Xu Zhiyong and fellow campaigner Ding Jiaxi were convicted of “subversion of state power” following closed-door trials.
Both were leading figures in the New Citizens’ Movement, a civil rights group that called for constitutional reform and criticised government corruption.
Xu, who called for President Xi to step down over his handling of the COVID-19 pandemic, was jailed for 14 years after a closed-door trial in east China’s Shandong province, advocacy group Human Rights Watch said on Monday.
Ding was “jailed for 12 years and deprived of political rights for three years”, his wife Luo Shengchun said, referring to a punishment in China that bars the convicted from holding public office.
Shengchun, who lives in the United States, has pursued his case with US State Department officials.
“Their lawyers are forbidden from publishing court verdict documents and they do not dare to reveal where they were sentenced and under what charges,” she told Reuters news agency.
She will keep pressing for information, she added.
“I will not let them put Ding Jiaxi and Xu Zhiyong in jail so easily.”
William Nee, a representative of Chinese Human Rights Defenders, said the sentence showed “how hostile Xi Jinping’s China is becoming towards people who are pushing for democracy”.
A reminder: both Xu Zhiyong & Ding Jiaxi were tortured, and both were found to have been arbitrarily detained by the UN Working Group on Arbitrary Detention, which urged for their immediate release.
Today’s sentencing shows how far China is from complying with international law.
— William Nee (@williamnee) April 10, 2023
The court and China’s justice ministry did not immediately make a comment on the conviction.

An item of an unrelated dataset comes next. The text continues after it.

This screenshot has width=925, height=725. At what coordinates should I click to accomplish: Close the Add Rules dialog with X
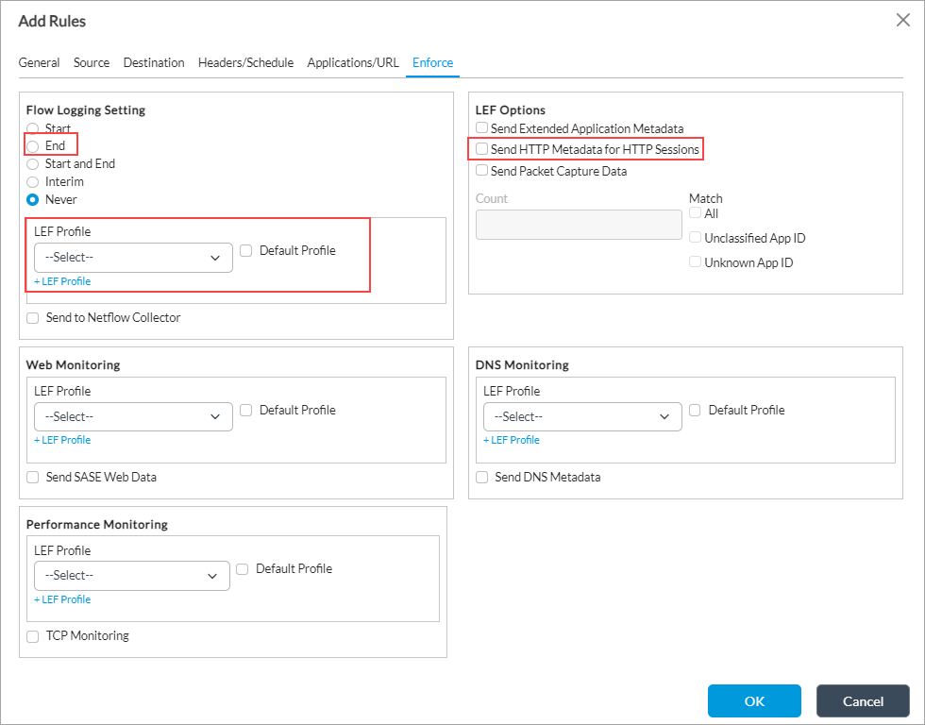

The two had been held for more than three years, with Ding being taken by police in December 2019, shortly after attending a gathering in southern China with about 20 other lawyers and activists.
Then he was held incommunicado for almost six months while being routinely tortured to extract a confession, his lawyer Peng Jian told the court.
Xu, a close friend of Ding who once wrote a searing open letter calling on Xi to step down, was detained in February 2020 after going into hiding.
Authorities have barred their lawyers from contact with foreign media, Luo added, in a practice that has become increasingly common in recent years so as to stifle publicity around rights-related cases.
Both had previously been imprisoned for their activism.
The cruelly farcical convictions and sentences meted out to Xu Zhiyong and Ding Jiaxi show President Xi Jinping’s unstinting hostility towards peaceful activism. Governments should press the Chinese authorities to release the two lawyers immediately.https://t.co/dGil5O9eVd
— Yaqiu Wang 王亚秋 (@Yaqiu) April 10, 2023
“The cruelly farcical convictions and sentences meted out to Xu Zhiyong and Ding Jiaxi show President Xi’s unstinting hostility towards peaceful activism,” said Yaqiu Wang, a senior China researcher at New York-based Human Rights Watch.
Their secret hearings were “riddled with procedural problems and allegations of mistreatment”, the rights group added.
China has dramatically clamped down on dissent since Xi came to power in 2012. Hundreds of rights lawyers were detained and dozens jailed in a series of arrests commonly known as “709” cases, referring to a crackdown on July 9, 2015.
China has held more than one million Uighur Muslims in detention in the northwestern region of Xinjiang. The United Nations last year said the detention may amount to “crimes against humanity”.
China rejects criticism of its human rights record, saying it is a country with rule of law and that jailed rights lawyers and activists are criminals who have broken the law.
Civil liberties and freedom of expression have receded even further under Xi’s decade-long tenure, rights groups say.